* Exercise description: The answer must consist only of the lines from the line with "About (741, 30)" to the line with "Dacia 1305 (73, 198)", both included, exactly as they stand below.

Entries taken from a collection
/---

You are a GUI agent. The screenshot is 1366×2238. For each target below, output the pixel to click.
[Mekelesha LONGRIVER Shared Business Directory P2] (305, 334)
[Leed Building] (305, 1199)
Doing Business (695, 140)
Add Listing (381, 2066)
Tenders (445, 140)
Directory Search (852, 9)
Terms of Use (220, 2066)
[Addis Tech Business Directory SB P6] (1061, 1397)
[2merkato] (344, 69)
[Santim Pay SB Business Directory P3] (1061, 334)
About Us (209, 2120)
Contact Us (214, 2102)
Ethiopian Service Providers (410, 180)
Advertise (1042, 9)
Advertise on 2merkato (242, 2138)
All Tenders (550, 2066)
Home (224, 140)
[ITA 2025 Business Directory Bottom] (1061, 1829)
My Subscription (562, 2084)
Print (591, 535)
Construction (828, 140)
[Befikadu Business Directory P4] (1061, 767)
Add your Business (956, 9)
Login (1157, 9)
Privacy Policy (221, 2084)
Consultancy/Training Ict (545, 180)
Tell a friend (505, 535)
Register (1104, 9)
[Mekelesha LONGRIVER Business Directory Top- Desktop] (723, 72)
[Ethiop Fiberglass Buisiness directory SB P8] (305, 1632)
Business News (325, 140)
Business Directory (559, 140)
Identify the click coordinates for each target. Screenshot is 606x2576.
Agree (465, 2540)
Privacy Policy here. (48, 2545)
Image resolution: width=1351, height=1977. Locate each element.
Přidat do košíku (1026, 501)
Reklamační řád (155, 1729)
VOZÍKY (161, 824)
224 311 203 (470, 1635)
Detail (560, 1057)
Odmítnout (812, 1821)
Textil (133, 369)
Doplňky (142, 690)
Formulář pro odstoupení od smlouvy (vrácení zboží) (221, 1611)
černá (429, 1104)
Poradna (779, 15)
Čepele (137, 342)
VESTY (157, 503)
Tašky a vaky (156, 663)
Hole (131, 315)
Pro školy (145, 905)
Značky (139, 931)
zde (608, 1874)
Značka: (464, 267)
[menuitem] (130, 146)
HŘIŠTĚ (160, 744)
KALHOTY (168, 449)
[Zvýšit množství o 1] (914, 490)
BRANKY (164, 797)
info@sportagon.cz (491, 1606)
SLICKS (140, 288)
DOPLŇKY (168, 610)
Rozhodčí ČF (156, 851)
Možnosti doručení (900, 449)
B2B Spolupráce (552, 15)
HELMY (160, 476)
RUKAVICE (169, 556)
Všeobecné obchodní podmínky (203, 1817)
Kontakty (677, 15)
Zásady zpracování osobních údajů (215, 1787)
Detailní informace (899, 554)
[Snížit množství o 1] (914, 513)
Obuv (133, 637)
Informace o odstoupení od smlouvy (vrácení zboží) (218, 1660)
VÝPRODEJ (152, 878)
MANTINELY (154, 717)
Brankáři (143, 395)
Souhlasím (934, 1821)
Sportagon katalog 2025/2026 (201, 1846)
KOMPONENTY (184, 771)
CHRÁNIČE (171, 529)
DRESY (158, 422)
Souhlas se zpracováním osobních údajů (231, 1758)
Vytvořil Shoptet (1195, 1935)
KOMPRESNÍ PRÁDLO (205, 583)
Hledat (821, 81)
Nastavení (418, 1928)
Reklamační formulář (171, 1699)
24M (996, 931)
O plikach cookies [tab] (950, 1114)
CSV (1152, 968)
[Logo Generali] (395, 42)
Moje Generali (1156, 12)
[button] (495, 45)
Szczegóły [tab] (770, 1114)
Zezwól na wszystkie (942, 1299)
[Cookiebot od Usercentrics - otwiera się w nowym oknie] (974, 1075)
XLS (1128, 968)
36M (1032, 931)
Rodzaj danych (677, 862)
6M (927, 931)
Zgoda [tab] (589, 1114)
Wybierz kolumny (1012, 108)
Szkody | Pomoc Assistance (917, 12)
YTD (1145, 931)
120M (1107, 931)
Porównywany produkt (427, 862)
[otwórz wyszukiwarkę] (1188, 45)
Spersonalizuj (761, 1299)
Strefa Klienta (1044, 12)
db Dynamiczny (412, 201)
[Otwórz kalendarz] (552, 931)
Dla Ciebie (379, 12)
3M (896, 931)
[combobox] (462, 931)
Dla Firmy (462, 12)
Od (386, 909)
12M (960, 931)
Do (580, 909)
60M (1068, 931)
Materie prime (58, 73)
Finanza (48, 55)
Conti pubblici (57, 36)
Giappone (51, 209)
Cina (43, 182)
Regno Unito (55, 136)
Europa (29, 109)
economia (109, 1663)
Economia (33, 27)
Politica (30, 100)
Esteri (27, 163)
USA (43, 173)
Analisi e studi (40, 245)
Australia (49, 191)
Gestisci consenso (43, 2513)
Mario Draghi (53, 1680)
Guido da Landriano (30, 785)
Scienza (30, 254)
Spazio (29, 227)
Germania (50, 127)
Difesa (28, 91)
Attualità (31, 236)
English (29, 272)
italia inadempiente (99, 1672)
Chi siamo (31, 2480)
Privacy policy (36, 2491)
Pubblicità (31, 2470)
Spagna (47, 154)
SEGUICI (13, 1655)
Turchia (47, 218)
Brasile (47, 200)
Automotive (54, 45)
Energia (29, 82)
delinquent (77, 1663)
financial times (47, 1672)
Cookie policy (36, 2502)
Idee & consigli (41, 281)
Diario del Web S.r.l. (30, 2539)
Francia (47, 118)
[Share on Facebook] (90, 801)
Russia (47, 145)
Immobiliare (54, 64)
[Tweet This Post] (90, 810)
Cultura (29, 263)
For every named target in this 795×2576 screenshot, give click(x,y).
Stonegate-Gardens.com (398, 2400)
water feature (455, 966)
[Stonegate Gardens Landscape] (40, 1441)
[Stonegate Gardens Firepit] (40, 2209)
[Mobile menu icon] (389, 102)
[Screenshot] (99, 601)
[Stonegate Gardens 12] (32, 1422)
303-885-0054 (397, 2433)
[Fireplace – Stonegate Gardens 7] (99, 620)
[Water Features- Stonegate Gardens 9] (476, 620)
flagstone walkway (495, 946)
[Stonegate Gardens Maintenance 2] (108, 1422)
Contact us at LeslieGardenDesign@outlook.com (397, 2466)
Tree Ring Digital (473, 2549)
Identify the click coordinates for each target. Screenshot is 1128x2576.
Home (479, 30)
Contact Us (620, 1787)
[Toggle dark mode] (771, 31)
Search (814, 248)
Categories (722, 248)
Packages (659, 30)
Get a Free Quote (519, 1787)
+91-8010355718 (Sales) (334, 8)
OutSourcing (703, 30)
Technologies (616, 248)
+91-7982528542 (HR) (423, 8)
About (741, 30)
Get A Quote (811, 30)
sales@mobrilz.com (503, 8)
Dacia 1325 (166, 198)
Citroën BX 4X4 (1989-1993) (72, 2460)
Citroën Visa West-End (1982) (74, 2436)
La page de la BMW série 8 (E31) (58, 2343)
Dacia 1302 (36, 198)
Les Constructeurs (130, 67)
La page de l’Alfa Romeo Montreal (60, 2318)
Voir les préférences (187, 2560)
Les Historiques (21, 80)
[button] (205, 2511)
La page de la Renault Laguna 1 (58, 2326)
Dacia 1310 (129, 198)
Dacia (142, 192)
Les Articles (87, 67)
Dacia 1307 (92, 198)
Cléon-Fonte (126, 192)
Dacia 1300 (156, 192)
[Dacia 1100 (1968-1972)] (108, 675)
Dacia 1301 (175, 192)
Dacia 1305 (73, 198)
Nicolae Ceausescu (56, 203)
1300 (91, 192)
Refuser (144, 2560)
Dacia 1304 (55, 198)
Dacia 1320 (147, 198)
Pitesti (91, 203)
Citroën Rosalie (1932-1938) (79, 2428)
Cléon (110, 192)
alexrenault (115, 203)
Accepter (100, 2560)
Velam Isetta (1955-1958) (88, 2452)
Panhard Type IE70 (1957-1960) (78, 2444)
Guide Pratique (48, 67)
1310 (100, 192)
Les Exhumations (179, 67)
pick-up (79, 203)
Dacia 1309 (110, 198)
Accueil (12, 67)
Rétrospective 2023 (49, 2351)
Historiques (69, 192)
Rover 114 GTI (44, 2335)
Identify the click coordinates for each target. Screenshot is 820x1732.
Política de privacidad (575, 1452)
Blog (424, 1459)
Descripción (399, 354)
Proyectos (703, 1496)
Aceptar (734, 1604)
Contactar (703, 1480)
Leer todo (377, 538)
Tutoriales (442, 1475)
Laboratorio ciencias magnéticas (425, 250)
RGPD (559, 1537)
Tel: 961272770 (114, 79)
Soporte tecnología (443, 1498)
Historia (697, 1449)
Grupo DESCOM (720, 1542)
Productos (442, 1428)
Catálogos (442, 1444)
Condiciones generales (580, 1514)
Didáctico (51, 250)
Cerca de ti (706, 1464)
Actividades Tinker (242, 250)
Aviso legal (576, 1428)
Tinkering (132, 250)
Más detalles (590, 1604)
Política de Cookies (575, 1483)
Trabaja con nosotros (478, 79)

\---

* Output below:
About (741, 30)
Get A Quote (811, 30)
sales@mobrilz.com (503, 8)
Dacia 1325 (166, 198)
Citroën BX 4X4 (1989-1993) (72, 2460)
Citroën Visa West-End (1982) (74, 2436)
La page de la BMW série 8 (E31) (58, 2343)
Dacia 1302 (36, 198)
Les Constructeurs (130, 67)
La page de l’Alfa Romeo Montreal (60, 2318)
Voir les préférences (187, 2560)
Les Historiques (21, 80)
[button] (205, 2511)
La page de la Renault Laguna 1 (58, 2326)
Dacia 1310 (129, 198)
Dacia (142, 192)
Les Articles (87, 67)
Dacia 1307 (92, 198)
Cléon-Fonte (126, 192)
Dacia 1300 (156, 192)
[Dacia 1100 (1968-1972)] (108, 675)
Dacia 1301 (175, 192)
Dacia 1305 (73, 198)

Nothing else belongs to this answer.